Sorkin (and one has to assume the Administration) is now trying a new angle on “the TARP made money” canard by arguing that the way to look at the investment is by treating the Fed/Treasury “investment” jointly, as opposed to looking at the TARP (Treasury program) in isolation. That is just another exercise in three card monte. If you are going to include Fed actions, you need to look at them in aggregate, and not cherry pick the ones that suit your case. The Fed’s apparent recouping of its “investment” in garbage barges like Maiden Lane 2 and 3 results from its extraordinary interventions to goose the prices of financial assets, including the alphabet soup of special facilities during the crisis, ZIRP, and QE and QE2. These represent a considerable transfer of wealth away from savers to financial institutions, by design. The most colorful account of how this worked comes from Steve Waldman:
Suppose my kid’s meth habit got the best of him. He’s needs to come up with $100K quick or his dealer’s gonna whack him. But he’s a good kid, really! Coulda happened to anyone. So I “lend” him the money, even though he has no visible means of support and the sketchiest loan sharks in town wouldn’t give him the time of day. Now I believe in bootstraps and hard work, individualism and self-reliance. So I tell my son. “Son, you are going to pay me back every penny of that loan. You are going to work it off. I have arranged with one of my golf buddies, a guy who owes me a favor or three, a job that pays $200K a year. You’d better show up every day at 9 a.m. and sit behind that desk, and get me back my money!” And he does! After a year, he’s made me whole. What a good kid.

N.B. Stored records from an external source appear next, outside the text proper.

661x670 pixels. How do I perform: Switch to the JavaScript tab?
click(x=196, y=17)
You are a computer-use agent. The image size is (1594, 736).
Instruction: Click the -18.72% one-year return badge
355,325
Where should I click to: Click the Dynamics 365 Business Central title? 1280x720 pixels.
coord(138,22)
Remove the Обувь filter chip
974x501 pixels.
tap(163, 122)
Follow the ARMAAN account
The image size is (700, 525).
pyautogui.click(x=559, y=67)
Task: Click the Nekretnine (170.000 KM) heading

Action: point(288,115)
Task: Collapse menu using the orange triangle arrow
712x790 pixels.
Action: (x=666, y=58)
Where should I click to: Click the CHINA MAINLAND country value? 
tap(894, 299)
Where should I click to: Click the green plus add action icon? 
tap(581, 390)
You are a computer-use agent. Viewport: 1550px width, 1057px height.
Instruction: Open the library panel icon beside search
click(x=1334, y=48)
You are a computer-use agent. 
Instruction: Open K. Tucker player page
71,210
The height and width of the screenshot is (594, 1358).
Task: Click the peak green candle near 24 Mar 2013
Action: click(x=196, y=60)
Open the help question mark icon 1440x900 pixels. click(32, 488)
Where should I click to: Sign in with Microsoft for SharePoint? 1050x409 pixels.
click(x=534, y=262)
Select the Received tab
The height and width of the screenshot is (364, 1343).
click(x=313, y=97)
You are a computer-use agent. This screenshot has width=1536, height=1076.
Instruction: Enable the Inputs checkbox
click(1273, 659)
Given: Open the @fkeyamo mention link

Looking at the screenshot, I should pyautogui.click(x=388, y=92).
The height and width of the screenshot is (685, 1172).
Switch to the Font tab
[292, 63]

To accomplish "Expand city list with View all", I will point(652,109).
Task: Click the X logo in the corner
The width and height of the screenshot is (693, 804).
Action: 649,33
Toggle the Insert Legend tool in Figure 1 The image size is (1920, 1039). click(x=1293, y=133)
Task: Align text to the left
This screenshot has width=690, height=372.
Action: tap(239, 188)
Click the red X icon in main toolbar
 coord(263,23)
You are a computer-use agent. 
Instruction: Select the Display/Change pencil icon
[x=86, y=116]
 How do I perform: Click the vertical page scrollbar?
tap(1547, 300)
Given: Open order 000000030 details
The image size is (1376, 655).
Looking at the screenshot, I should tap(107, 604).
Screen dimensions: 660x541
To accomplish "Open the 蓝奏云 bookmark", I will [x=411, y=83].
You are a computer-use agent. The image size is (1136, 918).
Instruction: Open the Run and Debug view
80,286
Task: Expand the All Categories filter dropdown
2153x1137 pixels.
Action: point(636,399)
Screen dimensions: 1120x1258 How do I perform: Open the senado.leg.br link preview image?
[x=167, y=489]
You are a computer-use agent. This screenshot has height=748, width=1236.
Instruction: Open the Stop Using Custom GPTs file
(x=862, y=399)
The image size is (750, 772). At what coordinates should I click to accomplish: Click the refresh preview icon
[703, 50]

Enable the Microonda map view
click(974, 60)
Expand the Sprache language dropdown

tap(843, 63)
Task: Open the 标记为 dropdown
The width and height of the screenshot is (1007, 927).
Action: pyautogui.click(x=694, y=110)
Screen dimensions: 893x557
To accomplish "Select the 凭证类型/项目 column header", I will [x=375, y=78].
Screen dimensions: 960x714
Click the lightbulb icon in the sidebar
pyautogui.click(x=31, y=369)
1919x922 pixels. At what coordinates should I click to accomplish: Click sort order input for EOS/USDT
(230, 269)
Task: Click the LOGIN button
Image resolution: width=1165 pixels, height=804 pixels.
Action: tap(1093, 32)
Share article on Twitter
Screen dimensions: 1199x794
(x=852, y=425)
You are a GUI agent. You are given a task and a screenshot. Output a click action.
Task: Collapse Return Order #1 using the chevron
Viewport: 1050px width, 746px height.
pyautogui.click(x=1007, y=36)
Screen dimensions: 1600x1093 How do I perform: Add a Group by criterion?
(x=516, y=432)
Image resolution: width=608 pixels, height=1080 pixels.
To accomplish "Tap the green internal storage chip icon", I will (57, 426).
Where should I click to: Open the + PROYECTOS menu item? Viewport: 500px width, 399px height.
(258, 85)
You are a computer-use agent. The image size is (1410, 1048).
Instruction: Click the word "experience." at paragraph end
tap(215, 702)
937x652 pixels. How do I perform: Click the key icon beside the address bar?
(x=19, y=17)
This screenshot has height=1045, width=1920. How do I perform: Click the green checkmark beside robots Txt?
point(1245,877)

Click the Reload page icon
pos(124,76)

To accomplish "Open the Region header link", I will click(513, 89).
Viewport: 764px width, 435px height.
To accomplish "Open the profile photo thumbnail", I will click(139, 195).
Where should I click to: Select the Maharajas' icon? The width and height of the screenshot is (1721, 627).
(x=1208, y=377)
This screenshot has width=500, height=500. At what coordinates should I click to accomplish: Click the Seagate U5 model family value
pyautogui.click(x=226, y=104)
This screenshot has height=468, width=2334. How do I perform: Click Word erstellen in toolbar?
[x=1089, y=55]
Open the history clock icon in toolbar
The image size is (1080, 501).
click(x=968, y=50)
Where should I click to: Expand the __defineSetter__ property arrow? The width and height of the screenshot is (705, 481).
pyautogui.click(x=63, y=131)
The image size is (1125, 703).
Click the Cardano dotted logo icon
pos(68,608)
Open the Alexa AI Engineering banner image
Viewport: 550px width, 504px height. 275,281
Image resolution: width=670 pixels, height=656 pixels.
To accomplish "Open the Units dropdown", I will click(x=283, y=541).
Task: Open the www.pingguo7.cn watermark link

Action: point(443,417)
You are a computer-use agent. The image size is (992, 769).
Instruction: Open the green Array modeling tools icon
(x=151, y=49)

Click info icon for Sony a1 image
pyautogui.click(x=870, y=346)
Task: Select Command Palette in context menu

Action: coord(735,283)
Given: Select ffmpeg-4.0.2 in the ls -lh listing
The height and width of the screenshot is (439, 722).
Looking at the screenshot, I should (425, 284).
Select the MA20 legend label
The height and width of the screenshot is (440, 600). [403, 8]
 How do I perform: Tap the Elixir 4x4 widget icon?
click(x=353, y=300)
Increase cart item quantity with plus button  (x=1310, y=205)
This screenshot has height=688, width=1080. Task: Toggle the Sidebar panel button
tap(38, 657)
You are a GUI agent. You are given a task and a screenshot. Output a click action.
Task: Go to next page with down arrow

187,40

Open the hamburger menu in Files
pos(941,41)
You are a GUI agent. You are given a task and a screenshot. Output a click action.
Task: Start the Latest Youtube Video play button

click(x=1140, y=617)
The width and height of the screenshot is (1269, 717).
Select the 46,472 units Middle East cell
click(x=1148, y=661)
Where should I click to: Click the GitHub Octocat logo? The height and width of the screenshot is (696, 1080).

No bail out, right? He paid me back every penny! Worked it off!
Bullshit. The opportunity I provided him, the $200K job that he would not have received without my intercession, was a huge grant. On the open market, if I were to accept bribes from the highest bidder to wangle the job from my friend, that opportunity would be worth more than the $100K advanced. I paid my son’s loan with my own money. I just obscured the cash flows, so my son and I can pretend and sustain our mutual self-regard and our righteous disdain for the moochers and the hippies and the riff-raff.
In the Sorkin article, the article revolves around a MEGO (My Eyes Glaze Over) inducing argument of which share price for AIG is the right one to use for determining whether the government got the dough it put at risk in TARP back (never mind the point that Waldman, your truly, and numerous others have made: that merely paying the money back is also a big gimmie, given that the banks wrecked the global economy and no private party would have given them funds at anything other than extremely tough terms when the financiers were on death’s door). Barofsky contends that the price is over $43 a share (above the Treasury’s latest sales price of $32.50) while Sorkin repeats Treasury’s claim that the price (by throwing in the Fed’s three card monte “profits”) is really $28.73.
But buried in the article, Sorkin concedes Barofsky’s position: “Mr. Barofsky is technically correct that if you isolate the original cost to TARP for its investment in A.I.G., $43.53 a share is the break-even number.”
And Sorkin has a convenient episode of amnesia, that his own previous work proves that the Treasury number he flogs in this article is also too low.
In a February article, “Bending the Tax Code, and Lifting A.I.G.’s Profit,” Sorkin described how AIG was allowed to retain $26.2 billion of net operating losses that should have been wiped out as a part of the rescue of the company as well as an additional $9 billion of “unrealized loss on investments.” That increased AIG’s fourth quarter and hence fiscal year earnings by a remarkable $17.7 billion, which dwarfs the mere $1.6 billion its operations produced that quarter. And the article includes this juicy bit:
Analysts at Bank of America and JPMorgan Chase last year estimated that the tax benefits from the losses propped up A.I.G. stock by $5 to $6 a share. Its shares closed at $28.66 on Monday, just shy of the $29 mark that the government says it needs to sell its shares to break even.
So get this: the government break even figure, which it has calculated down to the penny per share, excludes $35 billion of what Sorkin in February called “a tax benefit, er, gift, from the United States government” that goosed the stock price by at least $5. Reverse that out and even using the government’s remarkably aggressive view of the matter, the AIG bailout was and remains a turkey.